Frontiers in Immunology ◽

10.3389/fimmu.2021.663736 ◽

2021 ◽

Vol 12 ◽

Author(s):

Fatima Heinicke ◽

Xiangfu Zhong ◽

Siri T. Flåm ◽

Johannes Breidenbach ◽

Magnus Leithaug ◽

...

Keyword(s):

Rheumatoid Arthritis ◽

B Cells ◽

B Cell ◽

Mirna Target ◽

Immune Cell ◽

Cell Types ◽

Differentially Expressed ◽

Newly Diagnosed ◽

Wide Range ◽

Differentially Expressed Mirnas

Rheumatoid arthritis (RA) is a complex disease with a wide range of underlying susceptibility factors. Recently, dysregulation of microRNAs (miRNAs) in RA have been reported in several immune cell types from blood. However, B cells have not been studied in detail yet. Given the autoimmune nature of RA with the presence of autoantibodies, CD19+ B cells are a key cell type in RA pathogenesis and alterations in CD19+ B cell subpopulations have been observed in patient blood. Therefore, we aimed to reveal the global miRNA repertoire and to analyze miRNA expression profile differences in homogenous RA patient phenotypes in blood-derived CD19+ B cells. Small RNA sequencing was performed on CD19+ B cells of newly diagnosed untreated RA patients (n=10), successfully methotrexate (MTX) treated RA patients in remission (MTX treated RA patients, n=18) and healthy controls (n=9). The majority of miRNAs was detected across all phenotypes. However, significant expression differences between MTX treated RA patients and controls were observed for 27 miRNAs, while no significant differences were seen between the newly diagnosed patients and controls.
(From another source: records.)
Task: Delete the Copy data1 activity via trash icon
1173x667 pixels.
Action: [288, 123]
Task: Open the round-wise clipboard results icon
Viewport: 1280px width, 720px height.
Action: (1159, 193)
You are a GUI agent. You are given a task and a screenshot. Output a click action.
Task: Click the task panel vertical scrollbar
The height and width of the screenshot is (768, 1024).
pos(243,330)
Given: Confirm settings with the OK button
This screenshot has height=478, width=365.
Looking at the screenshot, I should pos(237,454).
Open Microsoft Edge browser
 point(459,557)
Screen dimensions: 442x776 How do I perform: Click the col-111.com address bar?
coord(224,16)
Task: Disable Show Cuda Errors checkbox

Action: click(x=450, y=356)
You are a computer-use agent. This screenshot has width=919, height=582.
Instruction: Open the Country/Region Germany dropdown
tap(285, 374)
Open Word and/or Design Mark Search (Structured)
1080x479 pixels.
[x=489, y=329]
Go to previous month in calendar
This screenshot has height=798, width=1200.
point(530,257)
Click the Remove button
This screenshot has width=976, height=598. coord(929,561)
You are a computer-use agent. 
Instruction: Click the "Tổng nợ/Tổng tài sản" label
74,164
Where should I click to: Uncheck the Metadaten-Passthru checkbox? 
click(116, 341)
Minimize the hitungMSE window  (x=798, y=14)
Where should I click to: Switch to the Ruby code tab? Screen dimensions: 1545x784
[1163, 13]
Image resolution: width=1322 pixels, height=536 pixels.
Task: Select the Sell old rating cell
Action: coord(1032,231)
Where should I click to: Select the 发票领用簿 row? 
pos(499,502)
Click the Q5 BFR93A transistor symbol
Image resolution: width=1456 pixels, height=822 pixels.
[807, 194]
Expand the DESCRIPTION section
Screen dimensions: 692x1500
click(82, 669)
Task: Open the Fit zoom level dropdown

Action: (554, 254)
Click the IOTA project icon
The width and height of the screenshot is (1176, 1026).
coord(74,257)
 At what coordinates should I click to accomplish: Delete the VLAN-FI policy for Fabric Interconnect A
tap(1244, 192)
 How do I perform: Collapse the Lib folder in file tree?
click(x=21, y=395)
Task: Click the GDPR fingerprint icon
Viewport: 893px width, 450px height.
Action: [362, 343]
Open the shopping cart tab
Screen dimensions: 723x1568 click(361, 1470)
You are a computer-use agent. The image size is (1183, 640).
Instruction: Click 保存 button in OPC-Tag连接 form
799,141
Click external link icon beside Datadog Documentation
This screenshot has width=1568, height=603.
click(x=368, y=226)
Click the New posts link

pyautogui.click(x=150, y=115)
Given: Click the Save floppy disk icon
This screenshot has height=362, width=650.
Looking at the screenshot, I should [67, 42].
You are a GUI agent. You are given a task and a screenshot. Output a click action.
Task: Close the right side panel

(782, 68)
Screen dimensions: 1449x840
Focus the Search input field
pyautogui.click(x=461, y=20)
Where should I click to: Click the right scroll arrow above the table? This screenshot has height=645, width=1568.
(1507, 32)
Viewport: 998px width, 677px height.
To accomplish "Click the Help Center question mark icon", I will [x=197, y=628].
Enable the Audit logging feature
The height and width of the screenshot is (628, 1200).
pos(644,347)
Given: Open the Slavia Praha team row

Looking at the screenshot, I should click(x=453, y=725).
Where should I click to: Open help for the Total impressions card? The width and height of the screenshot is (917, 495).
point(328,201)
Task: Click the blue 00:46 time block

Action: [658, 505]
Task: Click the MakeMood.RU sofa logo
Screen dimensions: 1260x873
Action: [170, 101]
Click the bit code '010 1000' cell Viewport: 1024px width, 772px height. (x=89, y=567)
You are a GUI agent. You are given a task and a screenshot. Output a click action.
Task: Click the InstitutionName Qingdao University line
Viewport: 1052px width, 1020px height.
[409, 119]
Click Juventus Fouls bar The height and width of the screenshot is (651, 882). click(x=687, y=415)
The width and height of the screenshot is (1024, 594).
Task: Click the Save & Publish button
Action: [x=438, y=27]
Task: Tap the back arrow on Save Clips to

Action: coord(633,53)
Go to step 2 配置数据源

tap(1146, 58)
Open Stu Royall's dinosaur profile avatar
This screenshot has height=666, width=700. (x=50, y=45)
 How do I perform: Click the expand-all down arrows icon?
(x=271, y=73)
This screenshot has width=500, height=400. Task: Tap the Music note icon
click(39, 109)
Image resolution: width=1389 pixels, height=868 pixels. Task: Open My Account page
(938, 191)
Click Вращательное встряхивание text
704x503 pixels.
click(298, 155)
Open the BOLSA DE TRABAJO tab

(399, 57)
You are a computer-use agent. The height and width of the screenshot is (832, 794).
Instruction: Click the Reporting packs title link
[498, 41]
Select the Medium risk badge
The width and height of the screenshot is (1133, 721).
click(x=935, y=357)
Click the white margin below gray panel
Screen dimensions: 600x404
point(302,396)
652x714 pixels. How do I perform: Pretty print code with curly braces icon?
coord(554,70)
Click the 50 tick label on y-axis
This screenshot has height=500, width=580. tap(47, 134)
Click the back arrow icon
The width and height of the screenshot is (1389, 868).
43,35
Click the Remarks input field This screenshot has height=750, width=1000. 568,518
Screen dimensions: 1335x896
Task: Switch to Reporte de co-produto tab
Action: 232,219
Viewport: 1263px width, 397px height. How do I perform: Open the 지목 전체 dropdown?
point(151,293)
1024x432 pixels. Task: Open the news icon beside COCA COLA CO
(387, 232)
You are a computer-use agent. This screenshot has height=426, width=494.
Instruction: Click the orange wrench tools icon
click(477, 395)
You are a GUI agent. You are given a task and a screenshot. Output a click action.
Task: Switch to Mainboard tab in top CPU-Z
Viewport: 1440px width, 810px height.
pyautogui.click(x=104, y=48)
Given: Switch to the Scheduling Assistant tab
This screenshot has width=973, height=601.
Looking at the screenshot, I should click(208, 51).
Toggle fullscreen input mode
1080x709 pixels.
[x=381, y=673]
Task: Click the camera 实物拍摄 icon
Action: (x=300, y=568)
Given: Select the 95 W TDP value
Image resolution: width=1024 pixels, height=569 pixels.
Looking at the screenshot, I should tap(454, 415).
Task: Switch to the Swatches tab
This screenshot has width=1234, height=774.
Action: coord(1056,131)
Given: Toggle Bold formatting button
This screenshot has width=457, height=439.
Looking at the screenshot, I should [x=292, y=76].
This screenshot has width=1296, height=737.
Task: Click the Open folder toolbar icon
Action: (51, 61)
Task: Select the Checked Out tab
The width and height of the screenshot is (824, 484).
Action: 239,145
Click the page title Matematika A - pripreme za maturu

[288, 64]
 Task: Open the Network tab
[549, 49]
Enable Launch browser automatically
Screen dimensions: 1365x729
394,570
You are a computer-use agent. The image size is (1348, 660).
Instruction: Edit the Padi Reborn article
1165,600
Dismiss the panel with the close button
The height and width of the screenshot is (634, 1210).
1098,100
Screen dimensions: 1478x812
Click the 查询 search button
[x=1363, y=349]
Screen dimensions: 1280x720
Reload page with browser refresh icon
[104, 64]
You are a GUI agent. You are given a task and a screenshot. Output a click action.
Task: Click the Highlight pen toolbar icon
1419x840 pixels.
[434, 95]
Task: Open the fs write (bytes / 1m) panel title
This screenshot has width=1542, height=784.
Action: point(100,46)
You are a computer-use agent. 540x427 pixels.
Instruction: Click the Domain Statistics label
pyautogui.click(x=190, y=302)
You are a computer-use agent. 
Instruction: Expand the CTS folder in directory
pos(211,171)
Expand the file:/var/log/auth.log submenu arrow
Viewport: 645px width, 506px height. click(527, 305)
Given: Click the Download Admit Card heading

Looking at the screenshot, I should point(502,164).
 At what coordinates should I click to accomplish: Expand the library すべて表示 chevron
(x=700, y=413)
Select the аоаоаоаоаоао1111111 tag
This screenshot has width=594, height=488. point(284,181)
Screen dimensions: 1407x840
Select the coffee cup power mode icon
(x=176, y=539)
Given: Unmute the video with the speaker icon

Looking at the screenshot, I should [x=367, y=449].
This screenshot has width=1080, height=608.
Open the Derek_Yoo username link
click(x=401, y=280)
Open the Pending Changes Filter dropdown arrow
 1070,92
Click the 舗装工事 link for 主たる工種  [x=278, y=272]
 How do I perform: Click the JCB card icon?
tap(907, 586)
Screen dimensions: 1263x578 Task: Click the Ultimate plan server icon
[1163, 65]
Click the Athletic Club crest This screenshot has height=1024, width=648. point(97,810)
Several of the differentially expressed miRNAs were previously found to be dysregulated in RA including miR-223-3p, miR-486-3p and miR-23a-3p. MiRNA target enrichment analysis, using the differentially expressed miRNAs and miRNA-target interactions from miRTarBase as input, revealed enriched target genes known to play important roles in B cell activation, differentiation and B cell receptor signaling, such as STAT3, PRDM1 and PTEN. Interestingly, many of those genes showed a high degree of correlated expression in CD19+ B cells in contrast to other immune cell types. Our results suggest important regulatory functions of miRNAs in blood-derived CD19+ B cells of MTX treated RA patients and motivate for future studies investigating the interactive mechanisms between miRNA and gene targets, as well as the possible predictive power of miRNAs for RA treatment response.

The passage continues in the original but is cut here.